Curzio, another Italian down on the allotment grows solely grapes for his much admired wine, so he and Nick have a ready made conversation based on weather conditions, yield, soil (sorry, terroir!) and general grape-talk. Nick won’t be chin wagging or doing much of anything else at the allotment for a while as he has injured his back digging my half of the plot. So, he can’t bend and I can’t lift (arthritic wrists); we make a pretty pair when trying to empty the dishwasher, I can tell you!

Clematis Montana ' Pink Perfection' rambling across the garden shed.
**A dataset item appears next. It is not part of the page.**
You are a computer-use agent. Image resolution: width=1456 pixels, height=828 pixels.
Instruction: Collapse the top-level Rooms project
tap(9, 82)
Rob (ourfrenchgarden) said...

Hiya Fay

I love borlotti beans. In fact I love beans/pulses of all sorts.
In fact, I'll admit to being a fellow gastronaut!

I liked the post from the other day:) The Carluccio recipe, was it from 'Passion for Pasta'?
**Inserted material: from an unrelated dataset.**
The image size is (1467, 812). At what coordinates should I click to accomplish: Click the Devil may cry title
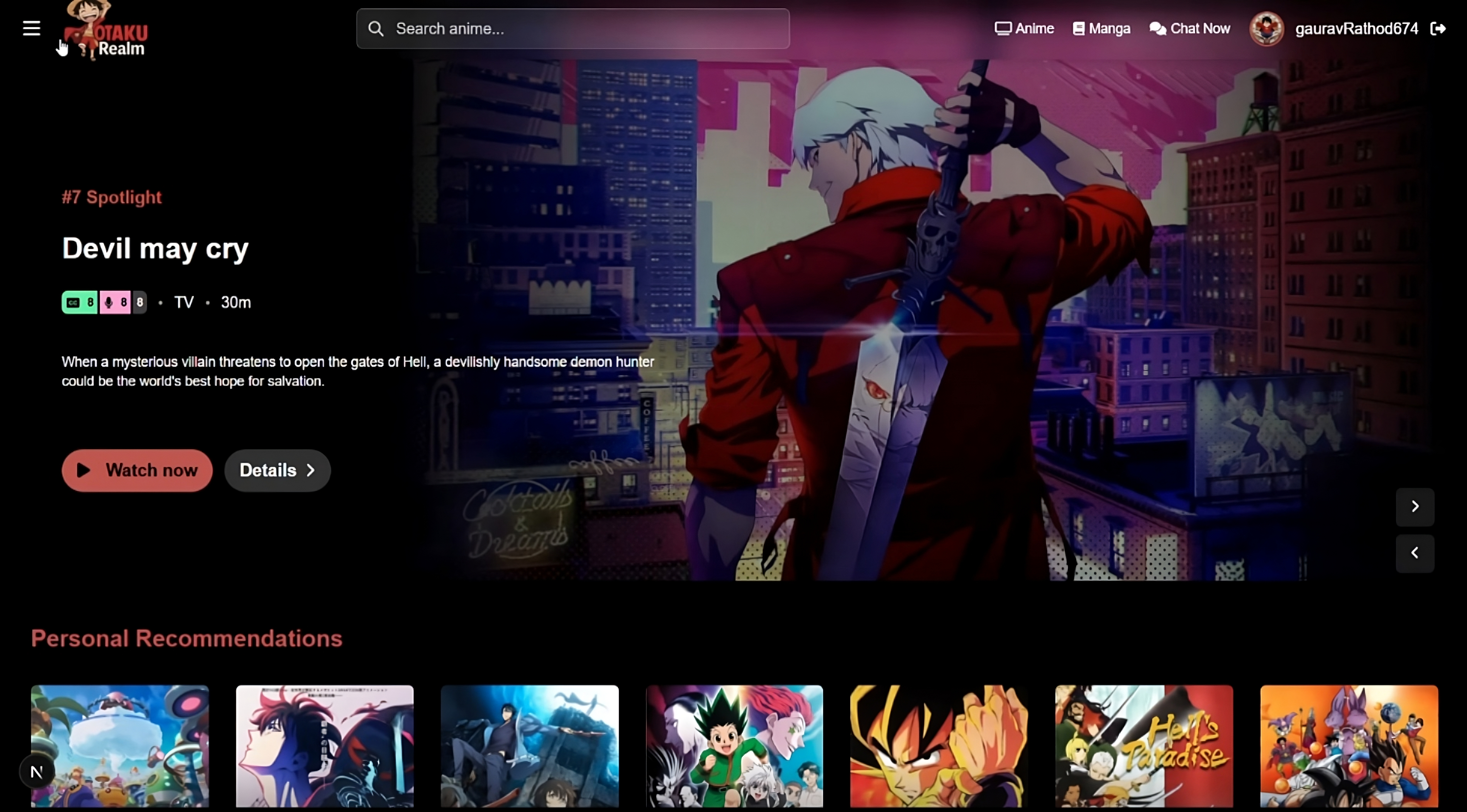point(156,249)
So I'll lay my cooks credentials out in that I too was nursed through the nineties with the River Cafe's use of Cime de Rapa through to the naughties and Heston's cooking of rib beef for 9 hours at exactly 50C. Fay, if I had a fellow alotmenteer who was making his own wine, indeed celebrated shant at that, I'd consider him a friend for life!

PS I had a look at the blip photo stuff and think you take a great pic.

Woodland Fay said...

Rob, what can I say, except you're my hero!
The Carluccio recipe was out of an golden oldie, The Taste of Health, a BBC publication from the early 80's that I'm still stay faithful to. I have experienced Ravioli con Cime di Rapa at the River Cafe and I concur. As for Heston, yet to visit the Fat Duck, but may have to travel there via Périgord!
So pleased you are attracting the following you deserve. Big Up!!

Carol said...

Your photo of Clematis Montana is perfection ... beautiful! Love your blog!